REQUIRED WORK: Please arrange the lines from the line with "Steiff Tiere kaufen (85, 2270)" up to and including the line with "[Vorheriges] (46, 459)" as a numbered list, leaving out any blank lines.

* START MATERIAL *

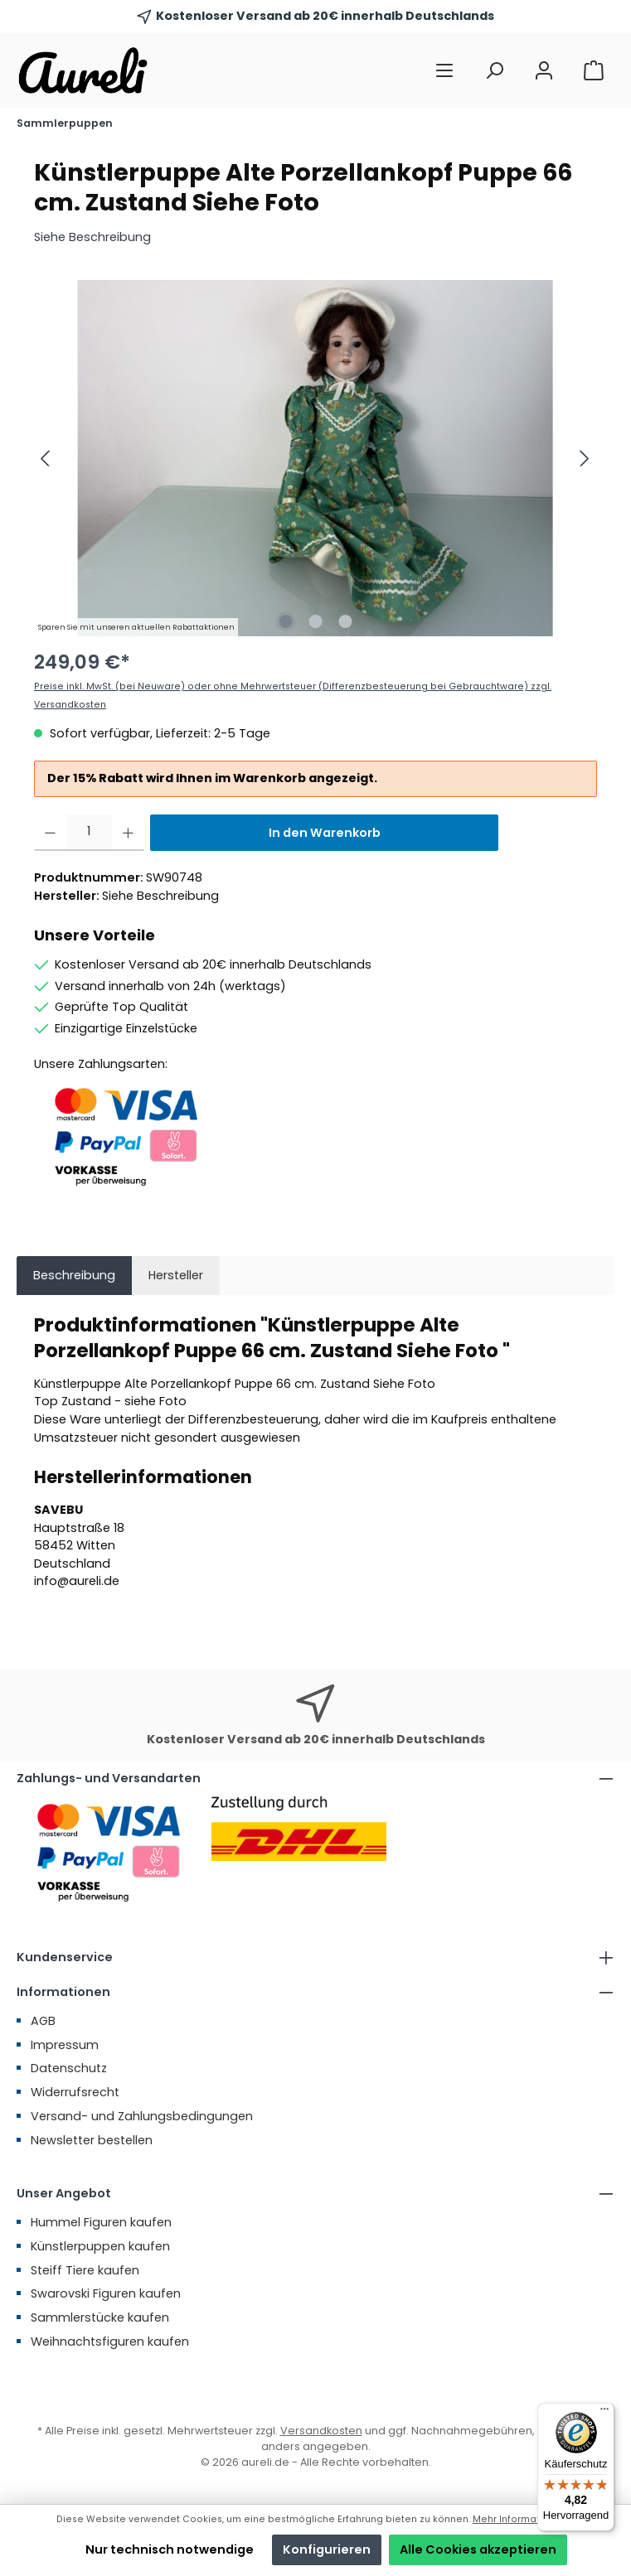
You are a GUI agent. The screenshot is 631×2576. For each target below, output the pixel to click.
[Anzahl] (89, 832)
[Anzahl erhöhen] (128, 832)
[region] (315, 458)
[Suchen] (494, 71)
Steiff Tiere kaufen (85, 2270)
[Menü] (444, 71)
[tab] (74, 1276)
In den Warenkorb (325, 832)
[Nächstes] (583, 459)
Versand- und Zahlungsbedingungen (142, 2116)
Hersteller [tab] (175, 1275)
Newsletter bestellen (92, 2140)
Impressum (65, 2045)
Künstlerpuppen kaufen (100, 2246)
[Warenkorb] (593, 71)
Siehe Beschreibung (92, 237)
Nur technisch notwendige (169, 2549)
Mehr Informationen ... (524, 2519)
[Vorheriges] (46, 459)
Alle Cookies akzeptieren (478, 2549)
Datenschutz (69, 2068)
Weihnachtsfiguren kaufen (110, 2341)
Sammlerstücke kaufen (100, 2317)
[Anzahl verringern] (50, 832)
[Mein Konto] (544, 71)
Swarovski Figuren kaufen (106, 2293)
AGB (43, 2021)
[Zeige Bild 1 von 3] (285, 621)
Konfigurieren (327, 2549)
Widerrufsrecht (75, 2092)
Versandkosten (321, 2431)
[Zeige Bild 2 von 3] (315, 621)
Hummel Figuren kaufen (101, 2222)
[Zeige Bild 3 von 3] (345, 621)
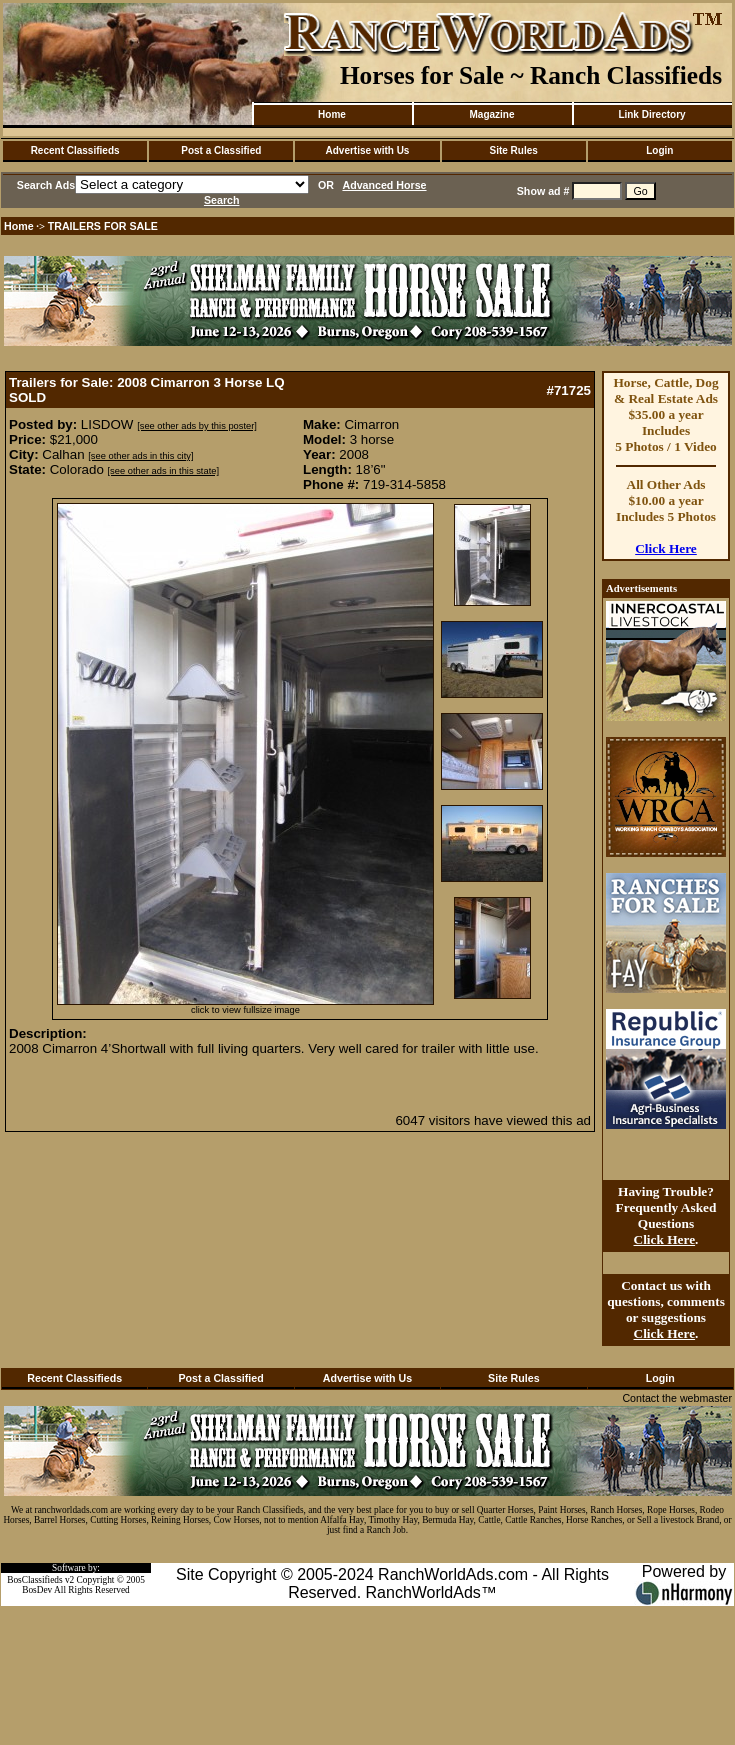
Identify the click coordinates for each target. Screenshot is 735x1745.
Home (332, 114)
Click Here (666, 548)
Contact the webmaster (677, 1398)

* END MATERIAL *

SOLUTION FOR THIS TASK:
1. Steiff Tiere kaufen (85, 2270)
2. [Menü] (444, 71)
3. [tab] (74, 1276)
4. In den Warenkorb (325, 832)
5. [Nächstes] (583, 459)
6. Versand- und Zahlungsbedingungen (142, 2116)
7. Hersteller [tab] (175, 1275)
8. Newsletter bestellen (92, 2140)
9. Impressum (65, 2045)
10. Künstlerpuppen kaufen (100, 2246)
11. [Warenkorb] (593, 71)
12. Siehe Beschreibung (92, 237)
13. Nur technisch notwendige (169, 2549)
14. Mehr Informationen ... (524, 2519)
15. [Vorheriges] (46, 459)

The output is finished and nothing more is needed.